▶ **TEXT FOR ANALYSIS**:

____

There are many factors (climate and health included), but I don't have a clear aim at the moment. If it's about healing, most of it is behind me. And after all the work, I just find myself in territory that normals reach by default. If anything, all my frustration is about myself and where to go from now on. My healing was a decade-long project, so it is kind of part of my personality at this point. It feels like it's time to move on, though.

🙏
 
I feel like a convict who only has access to a library :LOL:
The other day I asked myself: Why do you still work with medicine? I honestly don't have a clear answer...
Speaking from personal experience, be careful with that one. I got caught up in this and only recently broke out. What helped was realizing, for certain reasons why, the answer is ineffable, escaping words. Do you think that may be accurate for you?

And after all the work, I just find myself in territory that normals reach by default. If anything, all my frustration is about myself and where to go from now on. My healing was a decade-long project, so it is kind of part of my personality at this point. It feels like it's time to move on, though.
Sounds like maintenance of the work to preserve what's been done already.

One love
 
Speaking from personal experience, be careful with that one. I got caught up in this and only recently broke out. What helped was realizing, for certain reasons why, the answer is ineffable, escaping words. Do you think that may be accurate for you?
Ineffable may be a good way to describe it. I feel like medicine became a part of me and my persona. It is not like I need it all the time, but I see no fault in going on a medicinal journey. Perhaps my use pattern will change and I will find a new balance. I had such a clear need for it for years, and now it feels like visiting a good friend or something.
Sounds like maintenance of the work to preserve what's been done already.

____

▶ **DATA FOR ANALYSIS**:

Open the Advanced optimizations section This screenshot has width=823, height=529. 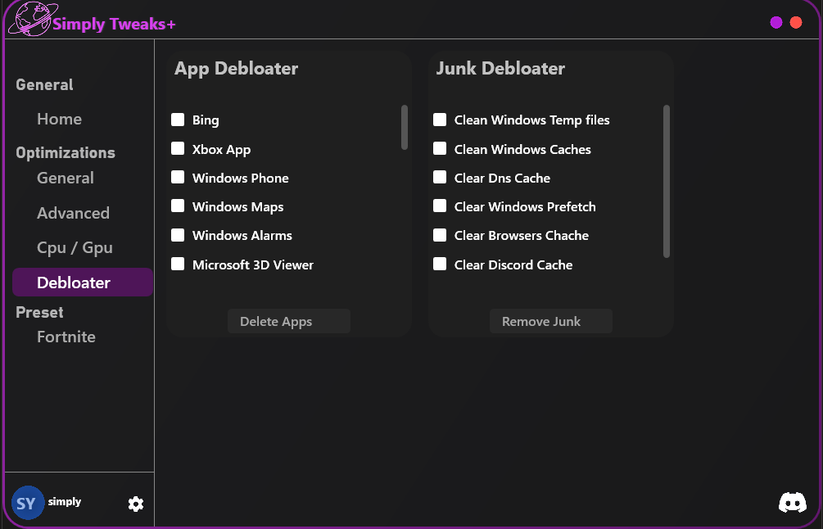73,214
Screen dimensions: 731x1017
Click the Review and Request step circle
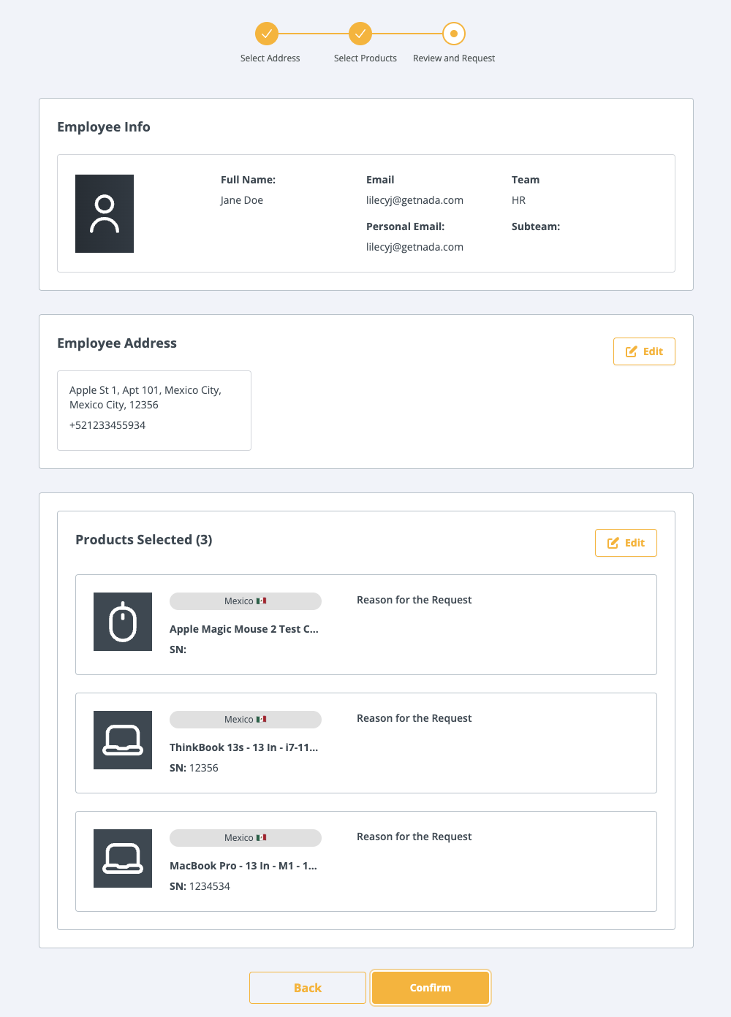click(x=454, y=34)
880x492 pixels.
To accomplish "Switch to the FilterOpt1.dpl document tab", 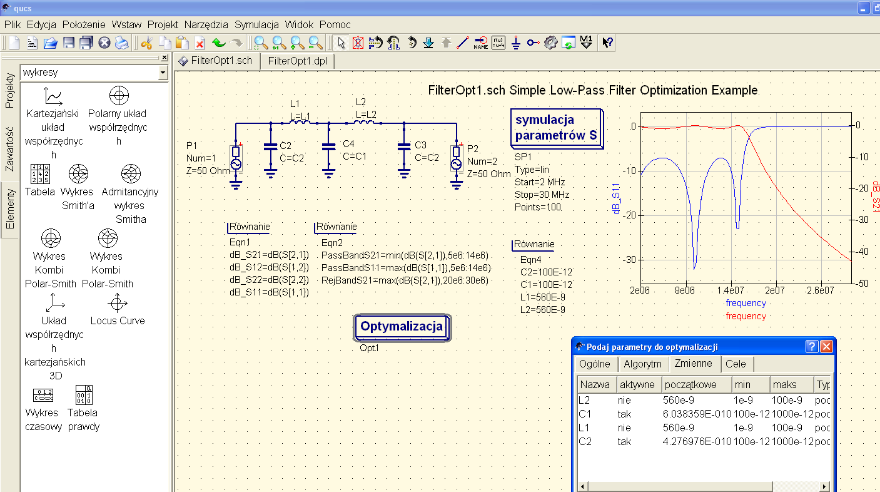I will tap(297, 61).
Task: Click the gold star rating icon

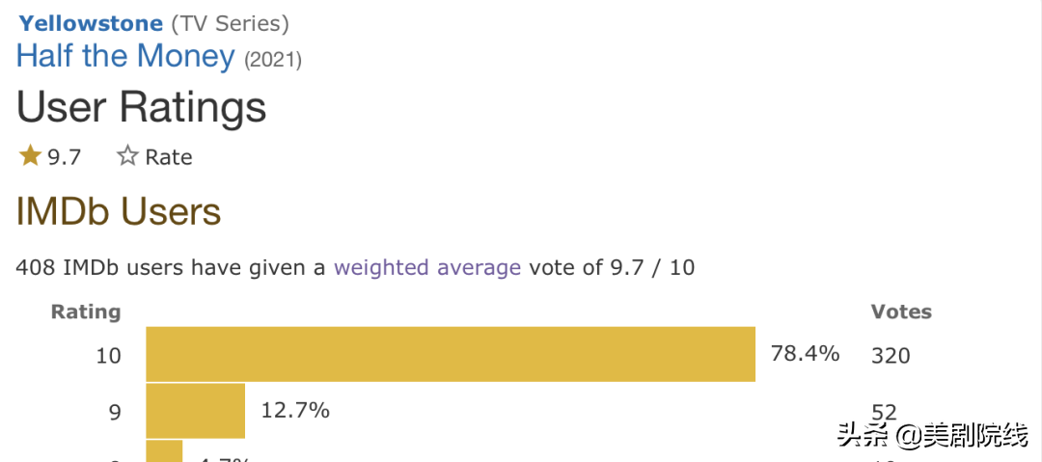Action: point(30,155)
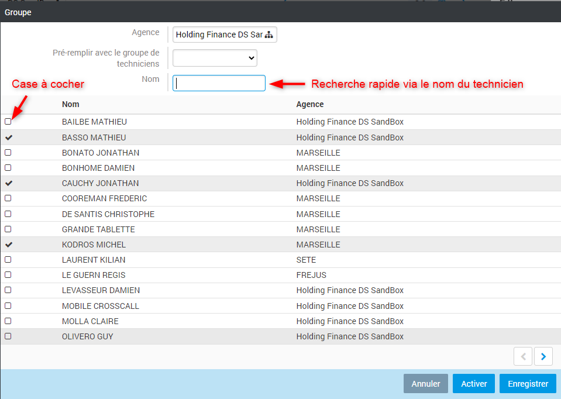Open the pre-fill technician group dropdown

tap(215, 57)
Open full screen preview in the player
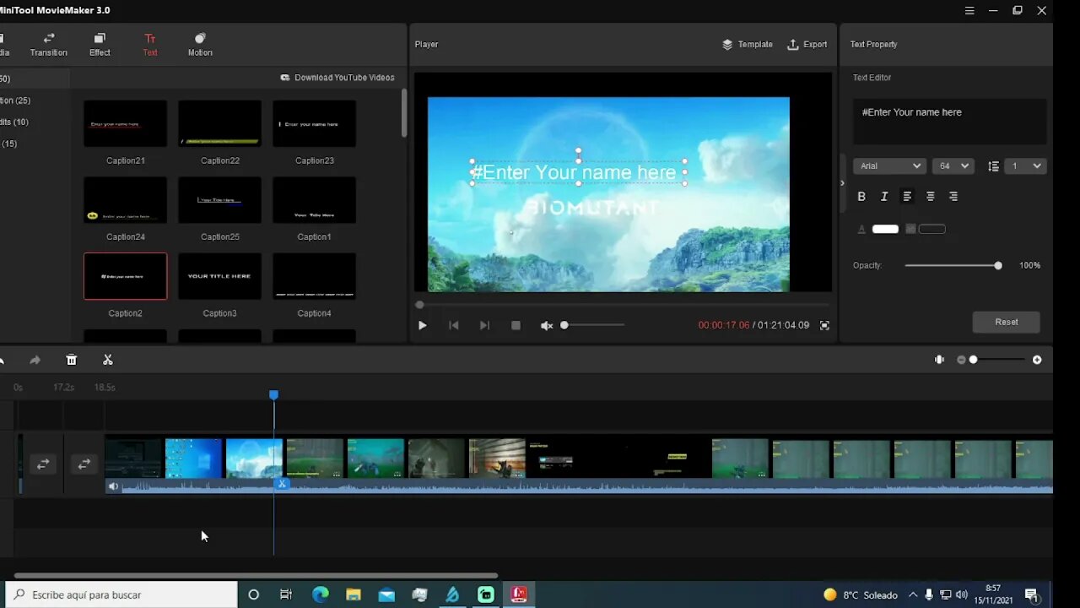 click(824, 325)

____

▶ **ASSIGNED TASK 1**:
Decide whether each statement below agrees with the text on healing and medicine above. Answer yes or no for each, and quote the deciding words of the text exactly.
(a) The writer's healing took about ten years.
(b) One reply says the answer to why someone still works with medicine can be fully put into words.
(c) The writer says they need medicine all the time.
▶ **ASSIGNED TASK 2**:
Quote the text on healing and medicine above, starting with "Ineffable may be" and going on through "friend or something.".
▶ **ASSIGNED TASK 3**:
Translate this sentence from the text on healing and medicine above into Spanish: "I feel like medicine became a part of me and my persona."

▶ **ANSWER 1**:
(a) Yes: "My healing was a decade-long project"
(b) No: "the answer is ineffable, escaping words"
(c) No: "It is not like I need it all the time"

▶ **ANSWER 2**:
Ineffable may be a good way to describe it. I feel like medicine became a part of me and my persona. It is not like I need it all the time, but I see no fault in going on a medicinal journey. Perhaps my use pattern will change and I will find a new balance. I had such a clear need for it for years, and now it feels like visiting a good friend or something.

▶ **ANSWER 3**:
Siento que la medicina se convirtió en parte de mí y de mi persona.